- Born: 1969 (age 56–57) Boston, Massachusetts, U.S.
- Education: Harvard University (BA, 1990); University of Illinois at Urbana-Champaign (MFA, 1993);
- Known for: Photography
- Spouse: Megan Boone
- Children: 1
- Awards: National Endowment for the Arts Fellowship (1994)
- Website: danestabrook.com

= Dan Estabrook =

American photographer (born 1969)

Dan Estabrook (born 1969) is an American photographer. He received an artist's fellowship from the National Endowment for the Arts in 1994. His photographs are in the permanent collections of the Art Institute of Chicago and the North Carolina Museum of Art, which presented a mid-career retrospective spanning 30 years of his practice in 2024.

==Early life and education==
Estabrook was born in 1969 in Boston, Massachusetts. He earned a Bachelor of Arts degree from Harvard University in 1990, where he studied alternative photographic techniques with Christopher James, and completed a Master of Fine Arts at the University of Illinois at Urbana–Champaign in 1993. During and after graduate school, he studied post-mortem photography.

==Career==
Seeing the exhibition The Waking Dream: Photography's First Century at the Metropolitan Museum of Art in 1993 strongly influenced Estabrook's approach to historical processes. In 1994, soon after completing his graduate studies, Estabrook received an artist's fellowship from the National Endowment for the Arts.

His work has been exhibited at institutions including the North Carolina Museum of Art, the Halsey Institute of Contemporary Art, and the University of Kentucky Art Museum. In 2024, the North Carolina Museum of Art organized Forever and Never: Photographs by Dan Estabrook, a retrospective covering 30+ years of his work. The exhibition examined Estabrook's use of photographic history and material experimentation, and ran from September 2024 through January 2025.

Estabrook has taught photography and visual studies at several institutions. He has been a Visiting Assistant Professor at Pratt Institute, visiting artist at Lesley University, and instructor at the Penland School of Craft.

==Artistic practice==

Nine Symptoms, no. 9: Euphoria (2004), salt print with watercolor and ink

Estabrook is part of a broader movement of photographers returning to historical processes. He works with early photographic processes, including calotypes, salt prints, tintypes, ambrotypes, and albumen prints, which he adapts to create contemporary images.

His photographs often include hand-painted or drawn elements and combine found and original imagery. He hand-paints with gouache and watercolor to alter subjects and uses rust as an additional material element. Rather than simply accepting the flaws inherent in antique processes, Estabrook deliberately cultivates imperfections, stains, and signs of deterioration to create a sense of temporal distance. He incorporates cloth as a recurring motif, drawing on its various uses in early photography as backdrop, shroud, or classical drapery.

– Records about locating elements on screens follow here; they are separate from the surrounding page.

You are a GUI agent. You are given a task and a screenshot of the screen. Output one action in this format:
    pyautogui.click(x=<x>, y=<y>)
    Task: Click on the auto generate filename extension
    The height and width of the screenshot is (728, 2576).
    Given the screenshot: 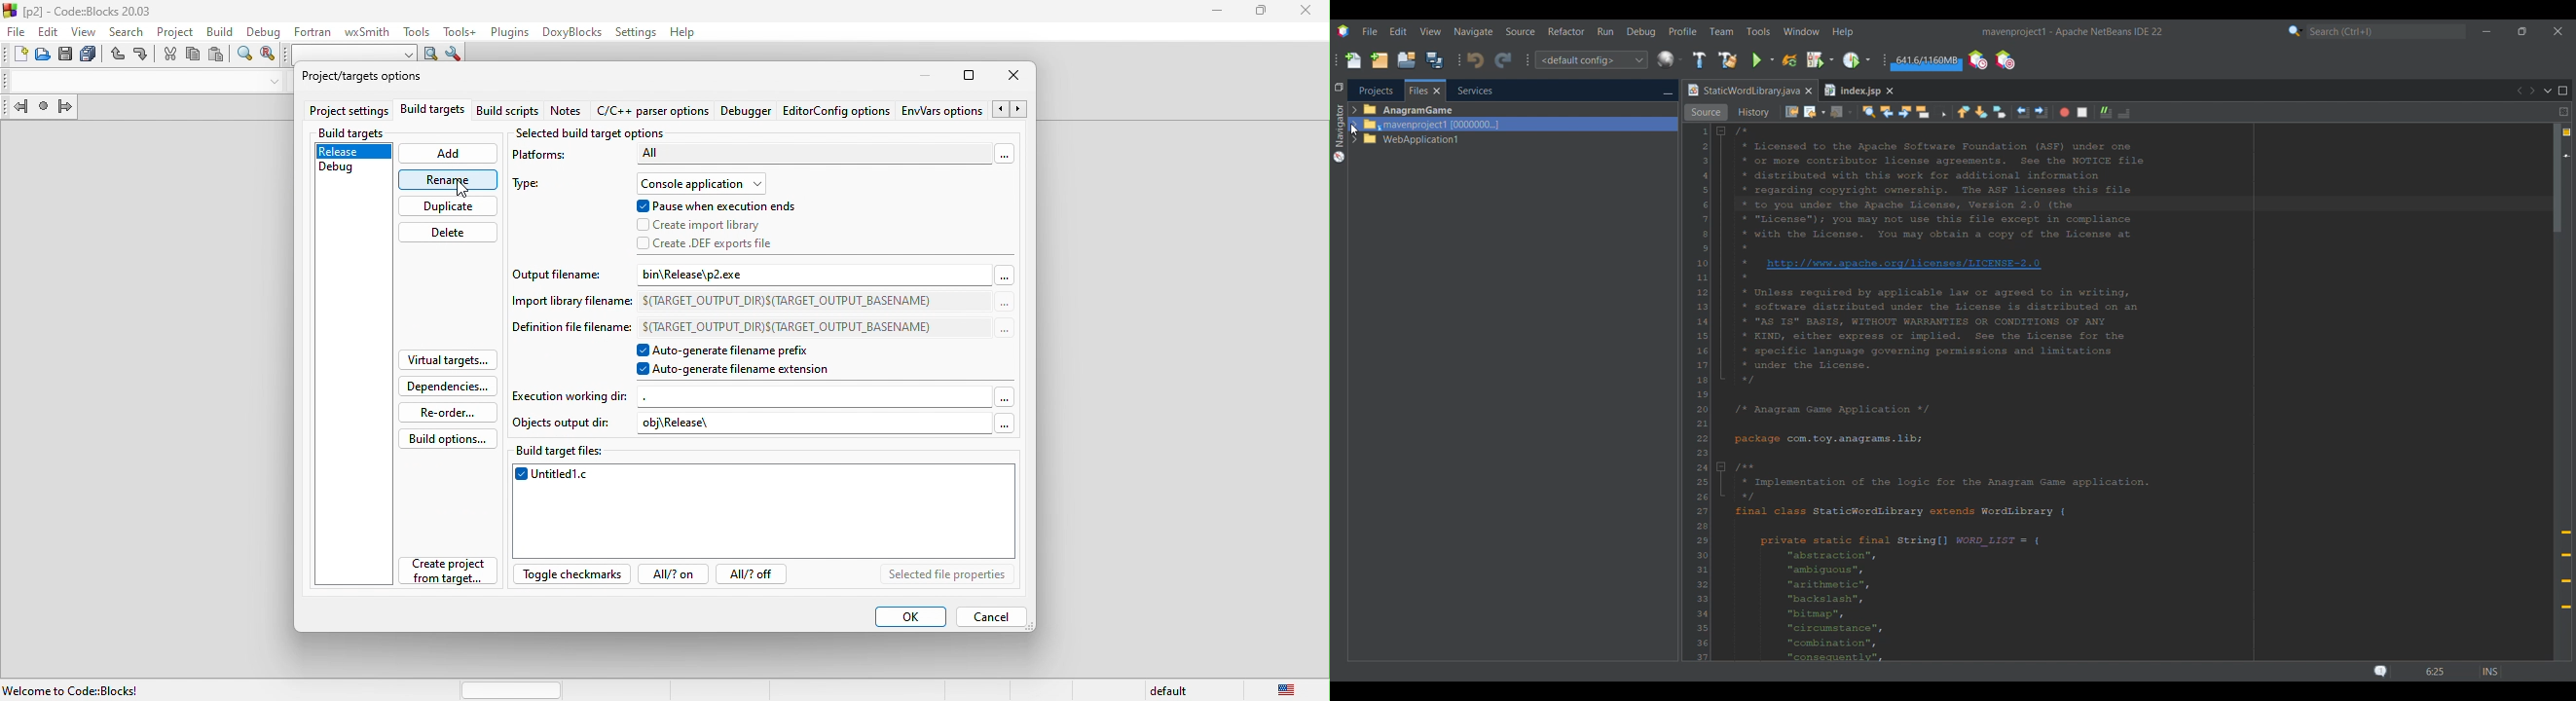 What is the action you would take?
    pyautogui.click(x=741, y=370)
    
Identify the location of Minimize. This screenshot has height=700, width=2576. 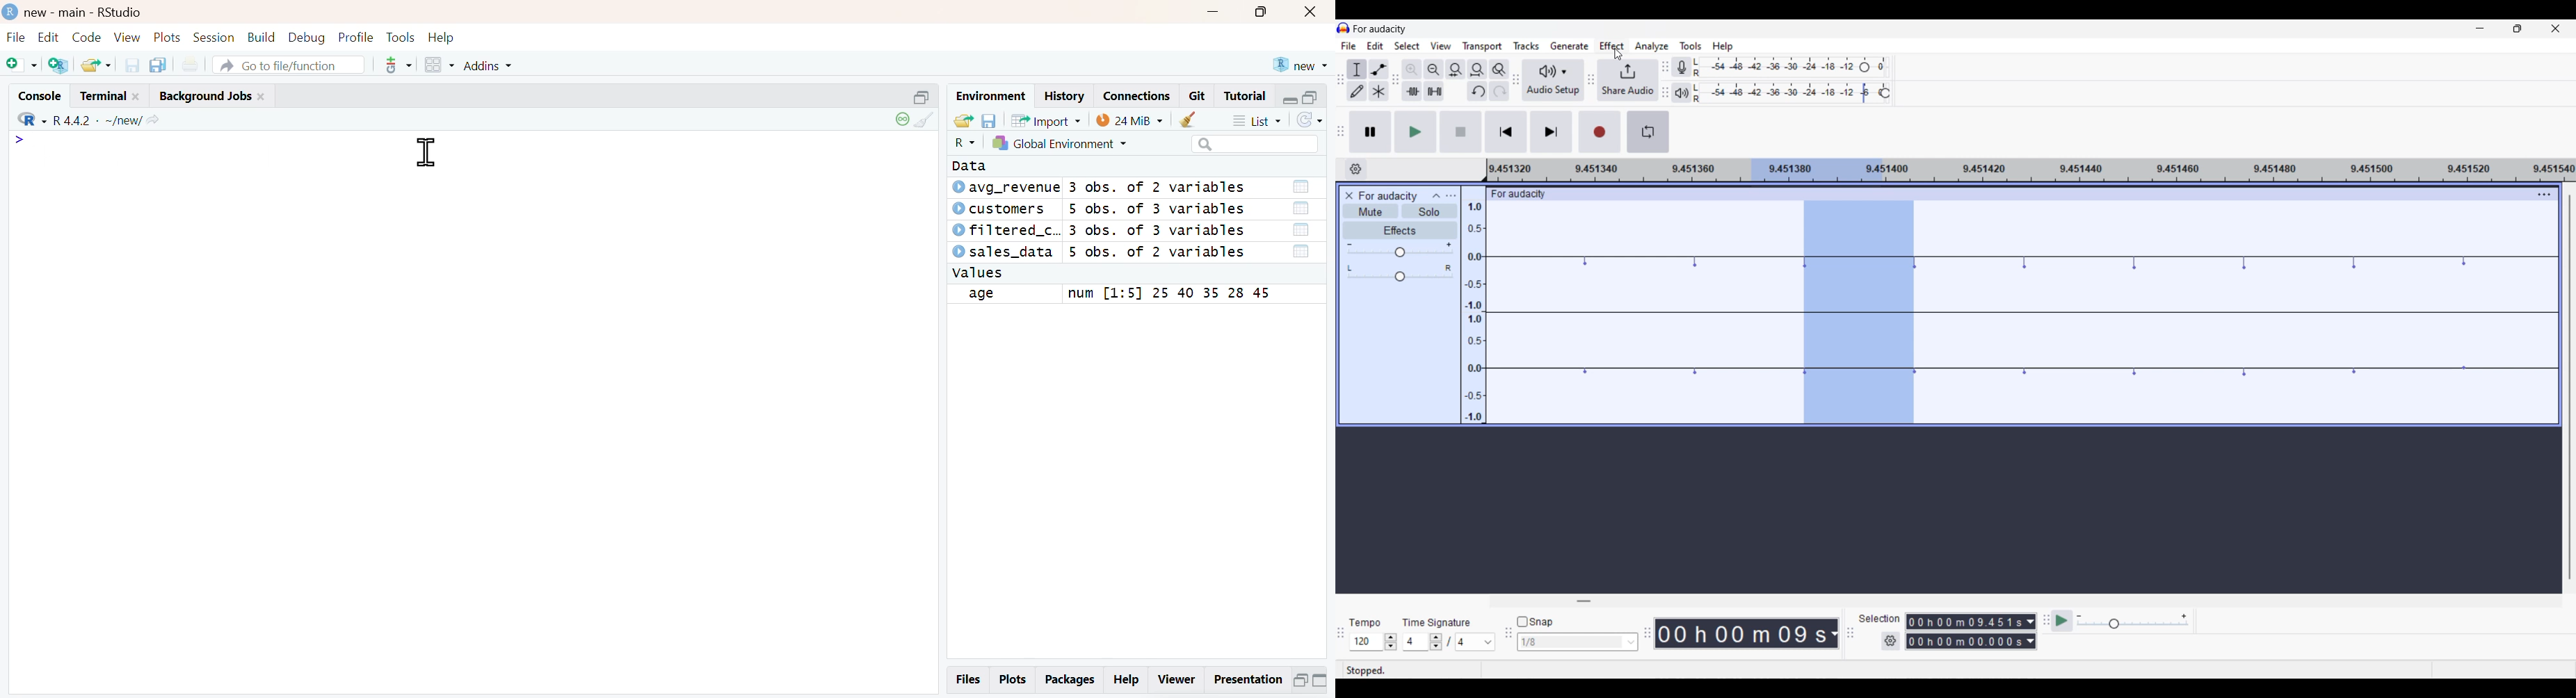
(2480, 28).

Estabrook's inspirations include anonymous photographs collected from flea markets, 19th-century post-mortem photography, and late-19th-century medical books. His 2004 series Nine Symptoms uses the calotype and salt print processes alongside the visual language of 19th-century medical photography to explore the physical experience of falling in love.

==Critical reception==
Estabrook has been described as working at "the cutting edge of the antiquarian avant-garde," referencing the "stiff, stagey quality of 19th-century photography" while capturing "the sense of magic and mystery evident in early works" by pioneers like William Henry Fox Talbot.

While many artists have experimented with early photographic processes, Estabrook creates "cryptic, compelling imagery" that balances nostalgic form with "a peculiarly playful and contemporary edge". Critics have noted his willingness to approach historical photography with humor and irreverence, distinguishing his conceptual approach from more technically purist practitioners. His photographs become "lost objects" onto which viewers project their own sentiments.

His practice addresses memory, time, and the physical nature of the photograph. His work has been described as a dialogue between photography's past and its shift in the digital era.

==Publications==
- "Forever and Never: Photographs by Dan Estabrook" (2024)

==Personal life==
Estabrook has a background in skateboarding and created zines before pursuing photography. He has described his artistic practice as rooted in the DIY ethic of punk rock and skateboarding.

He lives in Carroll Gardens. He is married to actress Megan Boone. They have one daughter.